What should I do now?
You don’t need to do anything! Just expect some changes over the next few years.
Although there are likely to be a few more things you’ll need to think about when publishing, your work will be freely and immediately accessible across the world, rather than being locked behind publisher paywalls, embargoes and licencing restrictions.
Unsurprisingly, publishers have not wholeheartedly welcomed Plan-S. Many publishers are now working towards Plan-S, but there are some practical and significant challenges that need to be sorted out before it becomes a reality.
However, I would be surprised if either Plan-S, or one of its descendants, did not come into force eventually. Regardless of how it happens, it will be characterised by the shift away from the subscription-based publishing model and towards the fully OA model.
Plan-S is due to come into effect January 2021. We’re waiting for the new UKRI OA policy to be released later this year. This policy, which will incorporate Plan-S, will affect both the post-2021 REF and future funding received via the URKI funding councils. We will let you know when further information is released.
The new Wellcome Trust OA policy has been released.
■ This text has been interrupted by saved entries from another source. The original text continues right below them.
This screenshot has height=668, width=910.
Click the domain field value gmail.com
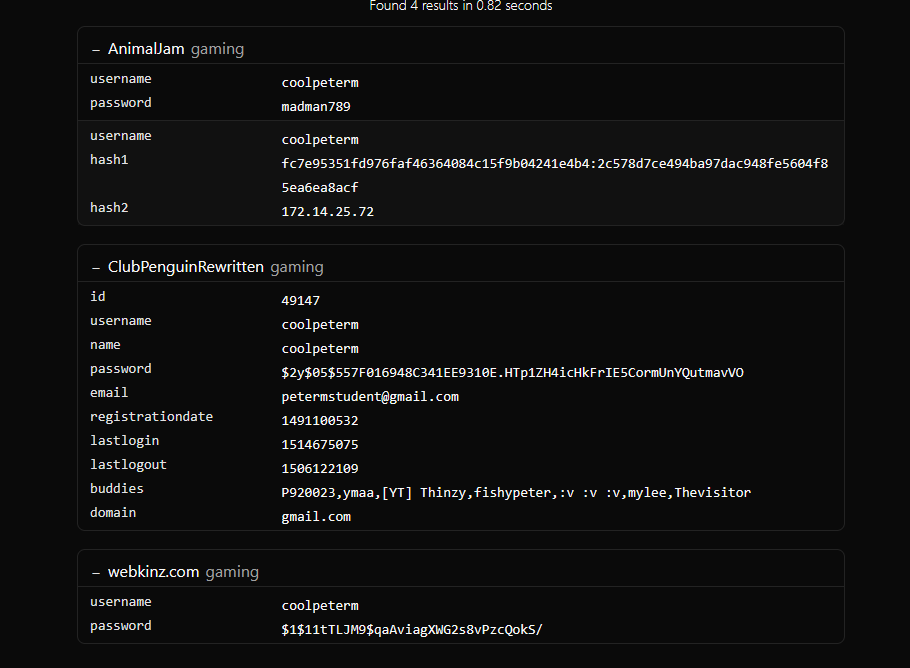pyautogui.click(x=316, y=517)
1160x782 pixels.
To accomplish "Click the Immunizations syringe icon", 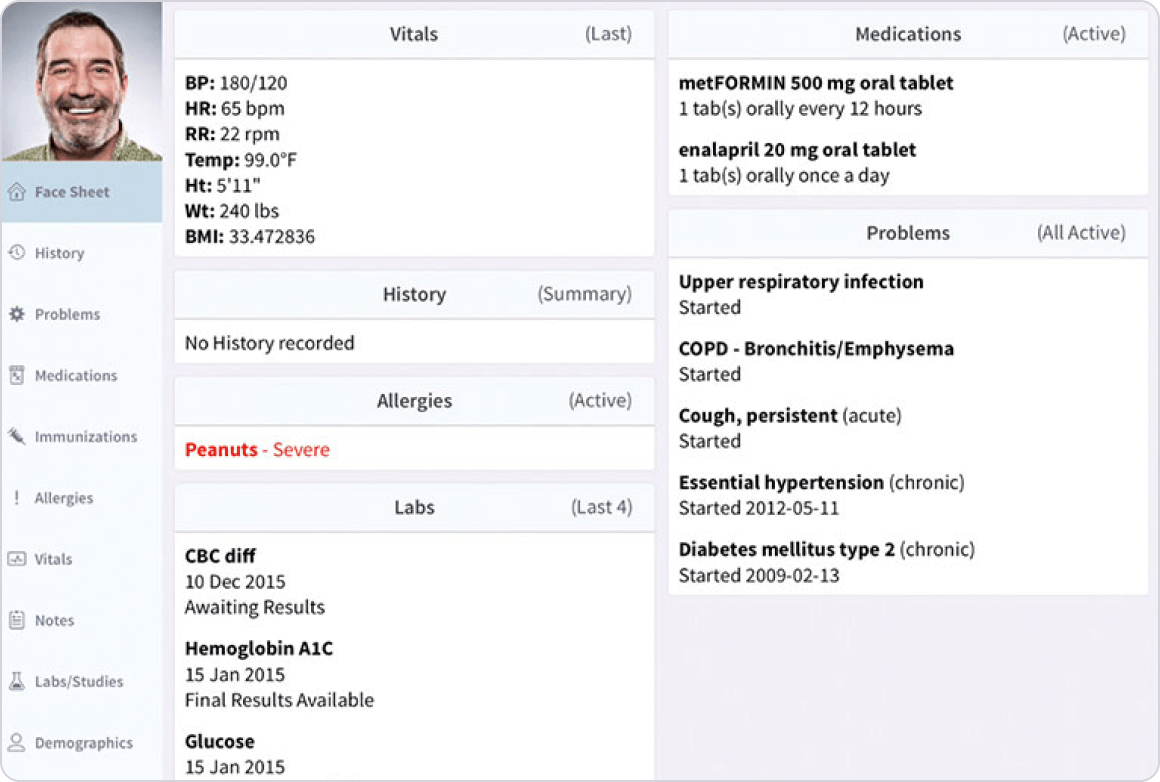I will tap(16, 436).
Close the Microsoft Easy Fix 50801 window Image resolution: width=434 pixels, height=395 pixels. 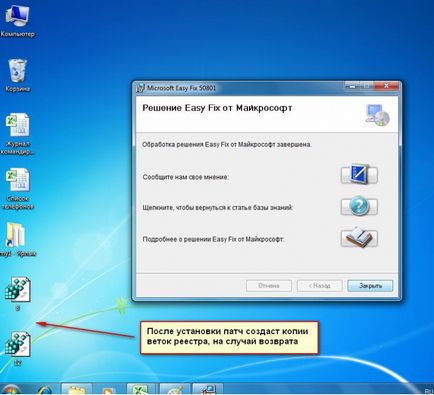click(x=386, y=86)
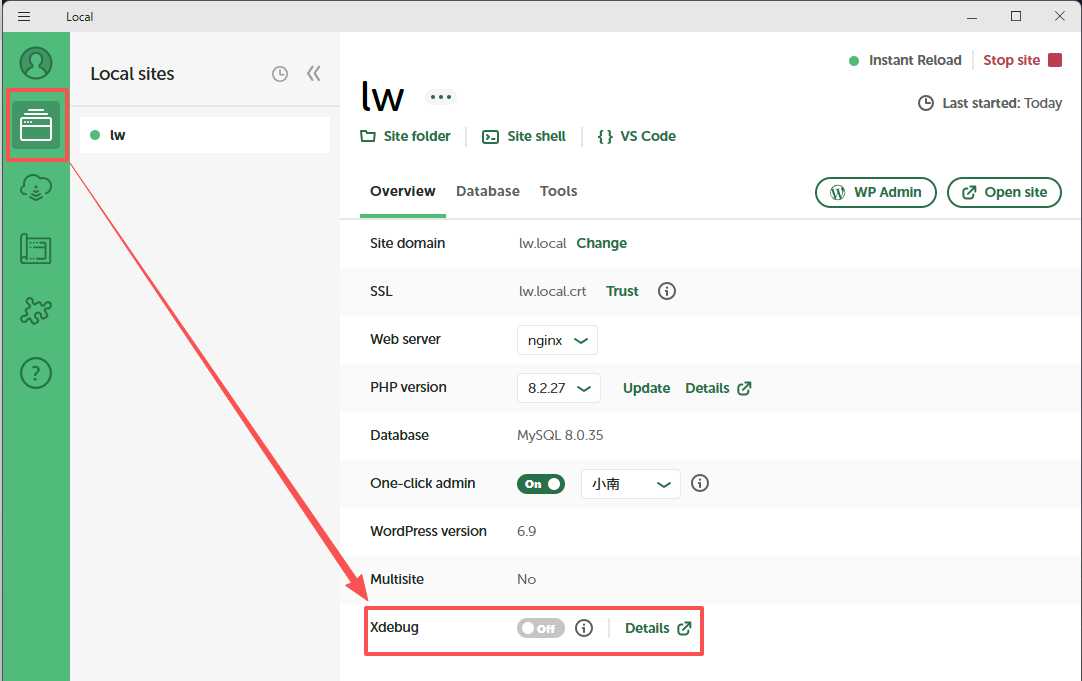Open the Connect cloud icon in sidebar
Image resolution: width=1082 pixels, height=681 pixels.
(x=36, y=187)
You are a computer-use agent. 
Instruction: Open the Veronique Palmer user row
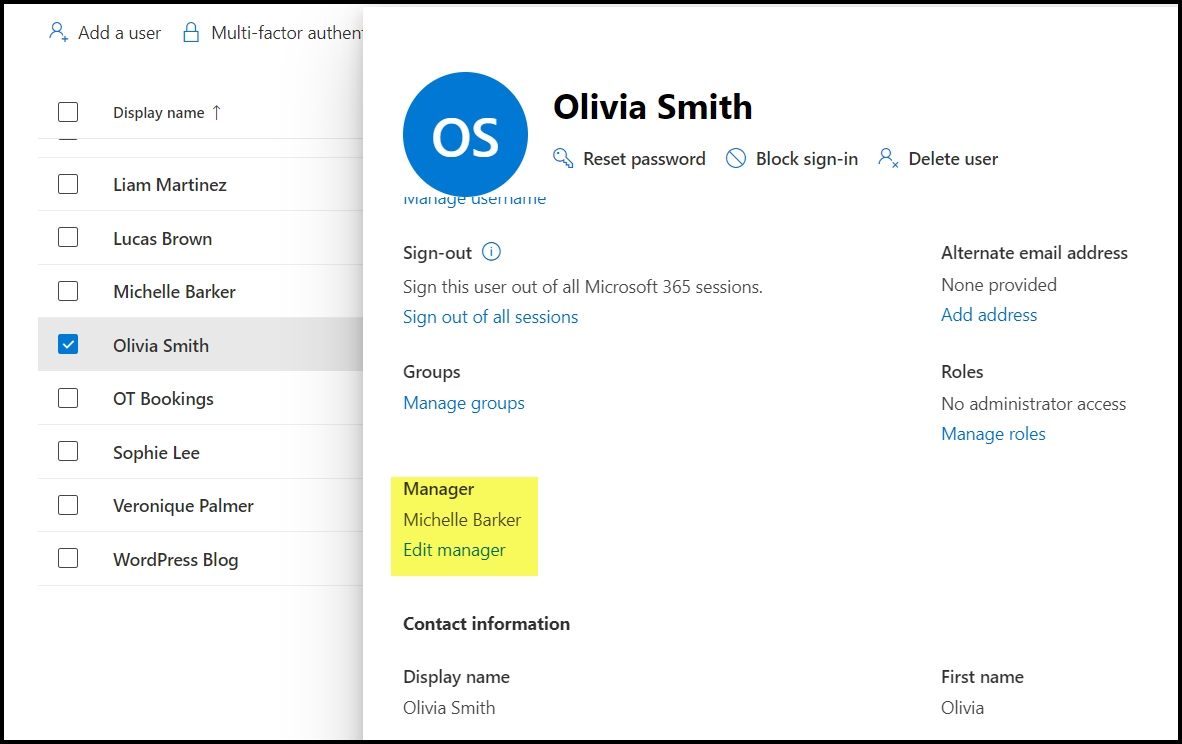coord(183,506)
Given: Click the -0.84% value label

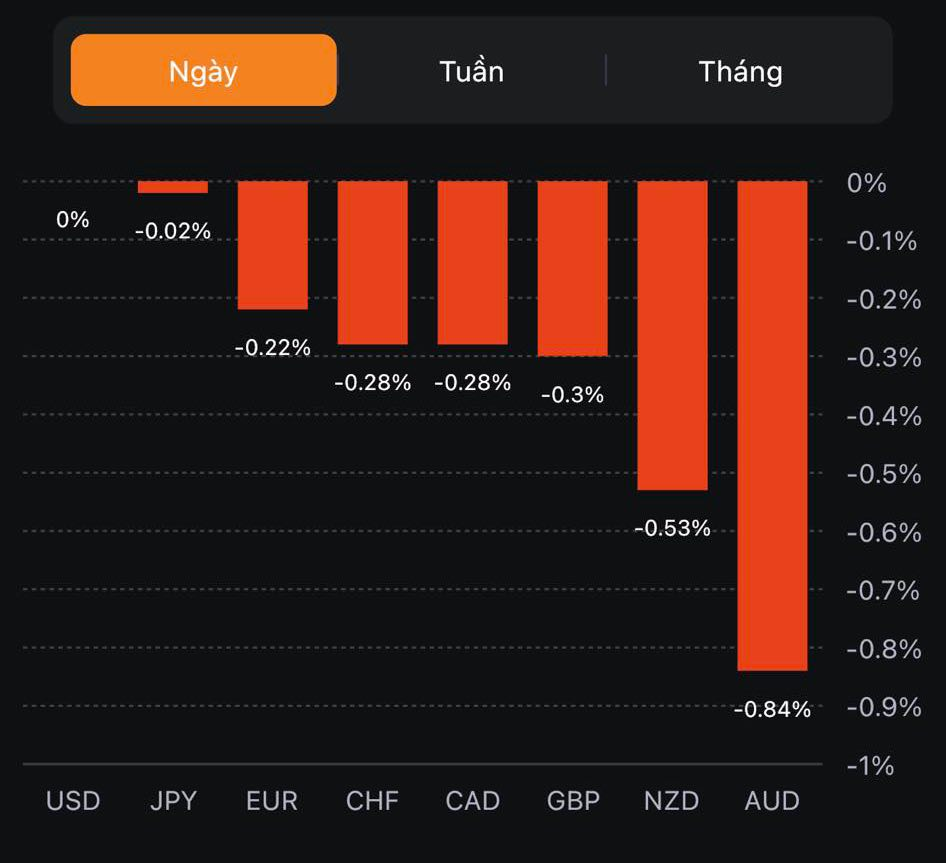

This comes into effect from January 2021 and is based on Plan-S.
If you have any questions, please drop me an email emily.davey@port.ac.uk Dr Emily Davey, Research Outputs Manager, University Library
*Gold OA is when a university pays an article processing charge (APC) to make an article OA. It will be OA immediately on the publisher’s website as soon as it is published. All articles in fully OA journals are gold OA, where as only specific articles (see below) in subscription journals are gold OA.
**Journal types: A fully OA journal is free to access and all of its articles are (gold) OA. It’s the model that makes most sense in the digital world. The ‘catch’ is that you nearly always pay to publish, however, it’s possible that new business models may emerge that reduce this. Whereas a subscription journal uses the old-fashioned model from the paper-based world. You pay to access, but you can publish for free. To complicate matters though, you can also pay to publish (gold OA) in a subscription journal if you want your specific article to be publicly accessible beyond the subscription paywall. There are other models of publishing and journal types, but for the purpose of keeping the discussion straightforward I’ve focused on the main ones.